Move underscores a larger push by retail pharmacies to expand their role in the health care market.
By Kaiser Health News
10:49 AM

By Shefali Luthra, KHN Staff Writer

Neglected to pick up your prescription? Now, there’s a good chance your doctor will know and do something about it, thanks to a slew of new partnerships between CVS Health and various health systems. One of the most recent, which is slated to begin by early next year, will integrate the electronic medical records from MedStar Health’s 10 hospitals and 4,000 doctors – located in Washington, D.C. and Maryland -- with CVS pharmacies as well as the chain’s 900 Minute Clinics located across the country.

It makes coordination easier, said Bob Gilbert, MedStar’s president of ambulatory services. When someone gets care at a pharmacy or retail clinic, it will be entered in the patient’s MedStar records for the doctor to see. If a MedStar patient receives CVS service in another state, practitioners there will still be able to see the patient’s records.

[See also: CVS Caremark to pilot ePA.]

Counting the MedStar partnership, CVS now has 41 such health-system agreements in place, with the last nine encompassing the retailers’ pharmacies. CVS hopes the other existing arrangements – which linked the systems with the Minute Clinics -- will follow this course.

The move underscores a larger push by retail pharmacies to expand their role in the health care market. CVS has the most physician partnerships, but competitor Walgreens is also associated with 20 health systems and has joined accountable care organizations – the care-giving coalitions created by the health law to control costs. Even stores like Wal-Mart and grocery companies such as Safeway, which features some in-store pharmacies, are looking to bolster ties with clinics and hospitals.

“There aren’t enough primary care physicians to treat enough chronic and routine care that patients need. Ergo, the market is responding,” said Christopher Kerns, managing director for research and insights at the Advisory Board Company, a health care consulting firm.

CVS – which itself operates more than 7,600 pharmacies with more than 800 clinics – now has relationships with between 300 and 350 hospitals in addition to clinics and physician groups, according to spokeswoman Christine Cramer, adding that the exact number is hard to quantify. These collaborations extend over 24 states plus the District of Columbia.
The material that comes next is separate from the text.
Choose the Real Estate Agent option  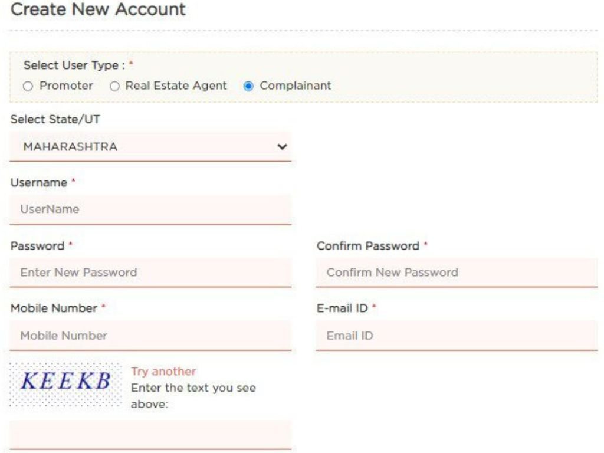[x=114, y=86]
The agreements do not have any explicit financial element. “It’s purely a clinical collaboration,” said MedStar spokeswoman Ann Nichols.

But health system partnerships can still benefit a pharmacy company like CVS.

“When it comes to chronically ill patients, there’s now incentive [for physicians] to refer them to CVS” for day-to-day disease management, Kerns said. That can give a company a new stream of customers  and drive up pharmacy sales and in-store foot traffic.